Tuesday’s Theme Music

Dawn broke, and now we could see why it was so dark. Last night’s sky was clear. Enriched by unblemished moonshine, spectacular starry mountain vistas were on offer.

Today, clouds have gone come down and fog hugs the ground. Grey is the color of the sky, and sunlight evades our searching eyes.

It’s Tuesday, December 6, 2022. Hear the tick tick of the digital clocks emulating the grandfather clock’s countdown? That’s the sound of the year leaving. Or maybe it’s the sound of the next year hurrying to us. The sun showed up on our spinning planet’s piece called southern Oregon at 7:25 this morning and will toss goodbye over its sunny shoulders at 4:39 PM. It’s 0 C but we’re hopeful of reaching 44 F today. Rain? No, they say. They’re telling us that despite the overcast sky and fog I’m seeing, it’s actually mostly sunny in Ashland. Most be another part of town.

What I notice of my morning rituals is that the summer sun comes in through the large east-facing living room window. By this time of the year, the sun shyly looks in through the southern window around the corner from the living room window and twenty-three feet further up the side of the house. They have come to be known as the summer window and winter window for me.

I awoke with a Led Zeppelin favorite in mind. Coming out in 1971, when I became fifteen years old, Led Zepp’s fourth album had a song on it called “When the Levee Breaks”. Now, I enjoyed that entire album but that song was the one which usually haunted me later. Later reading revealed that it was an old country song, which added a layer of thinking that stimulated greater introspection. Its worrying lyrics and downcast beat seemed firmly rooted in someone’s existence.

Later, I found its beat and tone conducive to walking and thinking. I was then and have always been a person who enjoys walking distances. I’m one to take the long way home when I’m on my feet, climbing up hills to gain a broader perspective. So it was that I was out yesterday, climbing the hills and thinking about my writing in progress when The Neurons rummaged through my youthful memories and began playing it. It stayed in my morning mental music stream today.

When I went off looking for a version to play today, I stumbled upon this version by the Playing for Change project. Incorporating a huge variety of sounds and talented individuals, it’s even more powerful and haunting than the version Zepp gave us. John Paul Jones of Zepp is included among the musicians. Derek Trucks is one of the folks on slide guitar. I hope you listen to the song and that it stirs you as it does me.

Off for coffee. Stay pos and test negative. Here’s the video. Cheers

Today’s Theme Music

Here’s a Friday two-fer.

I’d planned for a celebratory song today but this one dominated one of my dreams last night. “When the Levee Breaks” is an old blues song. I became familiar with it through Led Zeppelin’s cover of it in nineteen seventy-one.

In my dream, it was my wake-up song, playing every day on my radio at seven in the morning.

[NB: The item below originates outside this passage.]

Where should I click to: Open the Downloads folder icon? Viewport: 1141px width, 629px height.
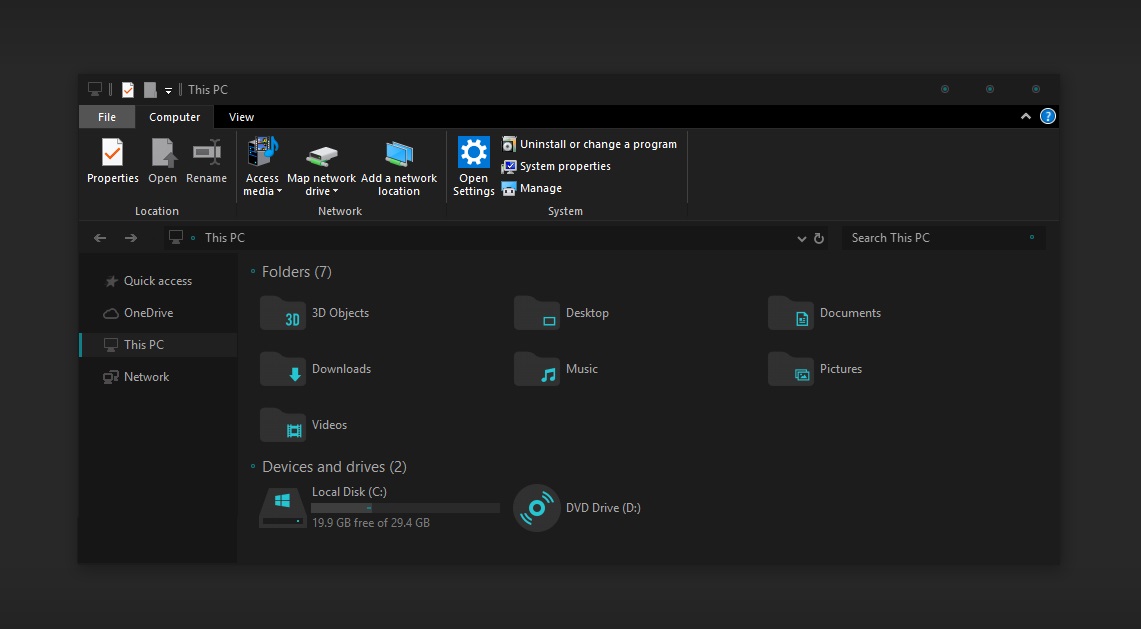(283, 369)
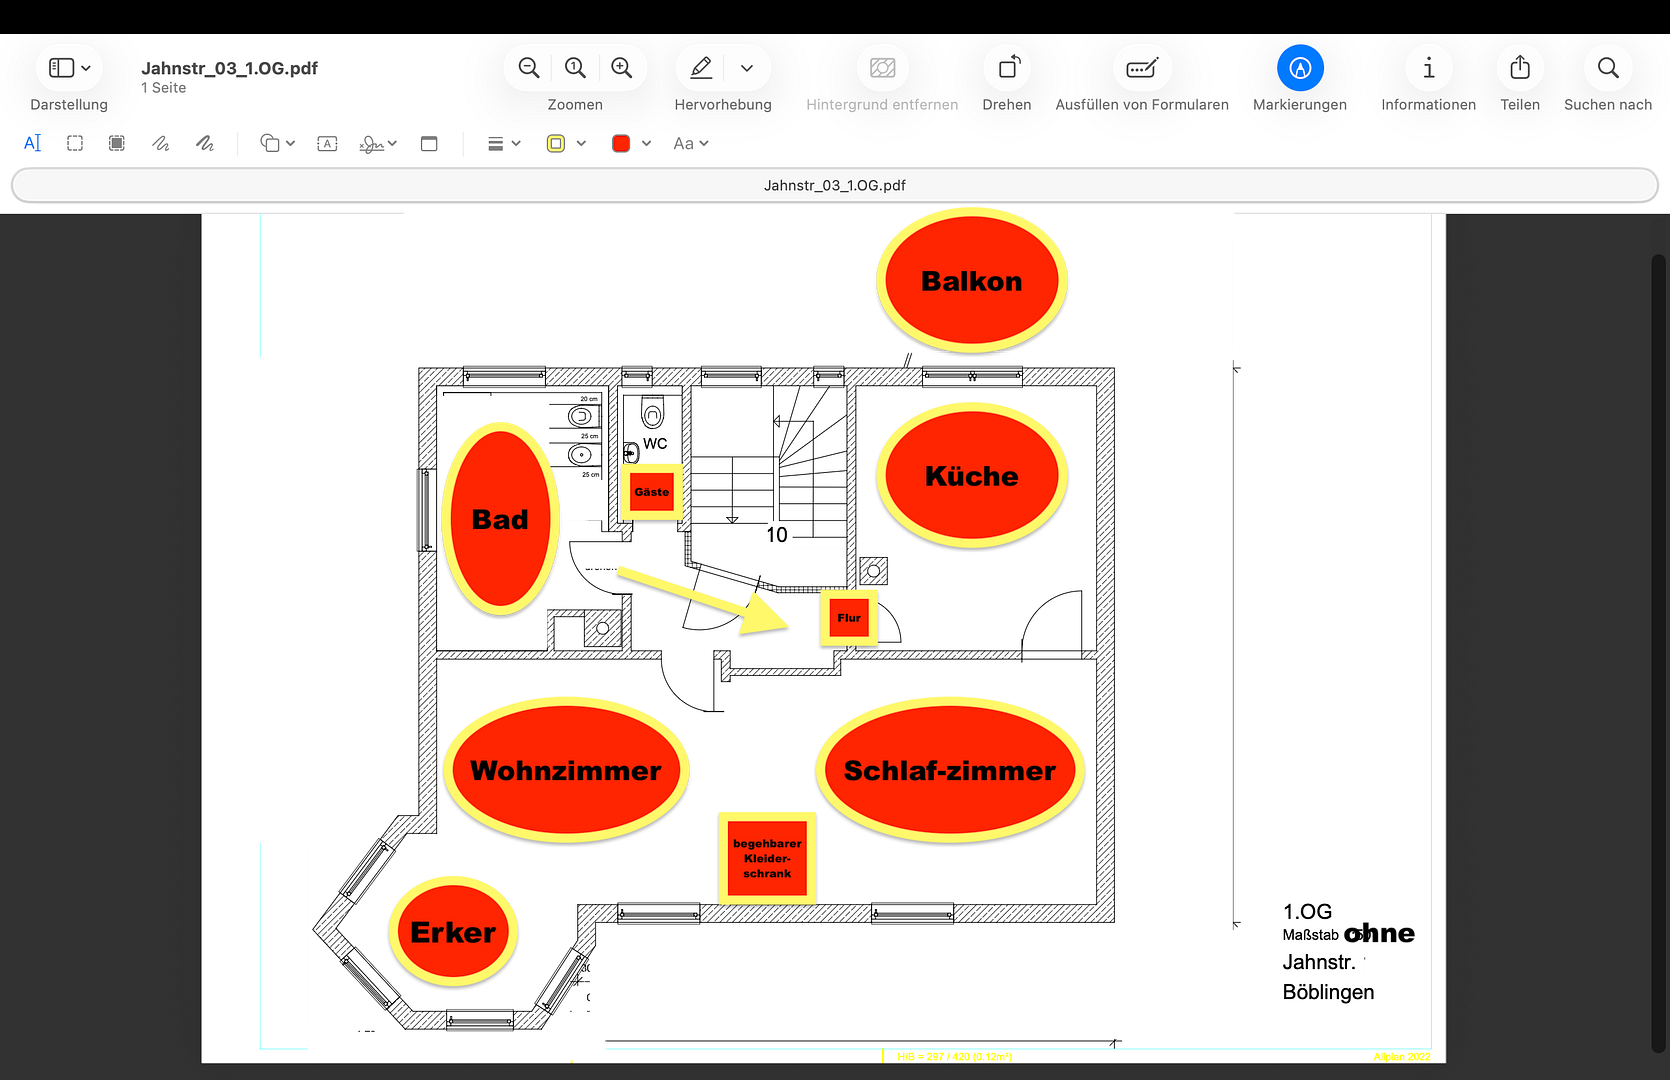Toggle the Markierungen markup toolbar

[1299, 68]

I know this because I was explaining that to other people. I told them, I’d begun doing that in June, so I’d been doing it for a year. During that time, I’d found a new shortcut, I explained. While explaining that, I pointed out a window at a new white concrete highway that was alongside a shoreline. The sky was so blue and the sun was so bright, it awed you into silence. Vehicles were on the road. It looked like typical commuter traffic.

We joked a while about hearing that song everyday. I know it was “When the Levee Breaks” because one other asked, “What is that song?” Then he answered himself as I answered him, “”When the Levee Breaks,” by Led Zeppelin.” He nodded, laughing along as we spoke. He said, “It’s a good song. I don’t know if I’d want to hear it all the time.” I answered, “I only hear it in the morning.” He replied, “Well, even that might be too much, if it’s every day.”

I awoke from that and the other two remembered dreams feeling like a dark cloud had been lifted. You decide, though: will hearing this song every morning be too much?